**Written problem:**
Translate this sentence from the image-generator walkthrough into Spanish: "For every image turning left, there will be an image turning right."

Finally, we split the data into training and validation datasets:
train_samples, valid_samples = utils.split(samples, train_percent=.7)
print(" Training samples: ", len(train_samples))
print("Validation samples: ", len(valid_samples))
As you can see, we will be dealing with a lot of images (actually this is nothing compared to some machine learning projects that train on millions of images). Hence we aren't even going to try to load all of the images into RAM. Instead we are going to define a generator that supplies small batches of data from the larger pool of images. Specifically, our GPU (a GTX 1080) seems to be capable of handling 2048 of our images in each training batch, so we are going to create a generator that supplies that many images at each call. To accomplish this, we will use the sampleGenerator
method of source.py
, which takes in a large dataset of samples, and returns a small subset of those images at each iteration. For instance, given the above training and validation datasets, we can create generators form them like this:
import source
batch_size = 2048
train_generator = source.sampleGenerator(train_samples, batch_size=batch_size)
valid_generator = source.sampleGenerator(valid_samples, batch_size=batch_size)
# Make sure that the generators are really giving us batches of the specified size
print("Batches have size:", len(next(train_generator)[0]))
Actually, the generators return numpy arrays containing the images, as well as the desired steering angles.
We are going to drive around the test track counter-clockwise, which will probably introduce a bias to turn the car left. If all of the turns were left-hand turns, then this wouldn't really be a problem, but since the last turn is a right-hand turn, then this could be a big problem indeed. There are generally two ways of solving this:
The second solution is the preferred approach because we will always have a reciprocal image that should essentially balance out any left/right bias. For every image turning left, there will be an image turning right. You can't get much more balanced than that.
import cv2
image = mpimg.imread('images/center.jpg')
fig = plt.figure(figsize=(16, 12))
ax = plt.subplot(1,2,1)
ax.imshow(image)
ax.axis('off')
plt.title('original');
ax = plt.subplot(1,2,2)
ax.imshow(cv2.flip(image, 1))
ax.axis('off')
plt.title('flipped');
To use generators that also contain the flipped images, we therefore change our generators to those created by sampleGeneratorWithFlipped
. Unlike the sampleGenerator
method, this method returns batches containing the original images and their flipped versions. This ensures that the network never sees a left-hand turn without a right-hand turn. The only caveat of this method is that each batch will actually be twice the passed-in size. So we have to half our ideal batch size to create the generators:
include_flipped = True
if include_flipped:
batch_size = batch_size // 2
train_generator = source.sampleGeneratorWithFlipped(train_samples, batch_size=batch_size)
valid_generator = source.sampleGeneratorWithFlipped(valid_samples, batch_size=batch_size)
# Make sure that the generators are really giving us batches of the specified size
print("Batches have size:", len(next(train_generator)[0]))

**Data excerpt:**

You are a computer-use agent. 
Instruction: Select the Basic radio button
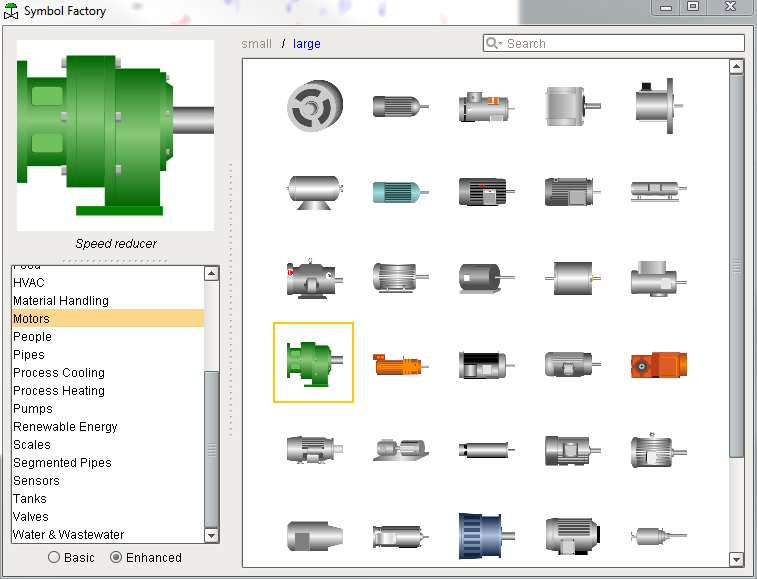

**Task solution:**
Por cada imagen que gira a la izquierda, habrá una imagen que gira a la derecha.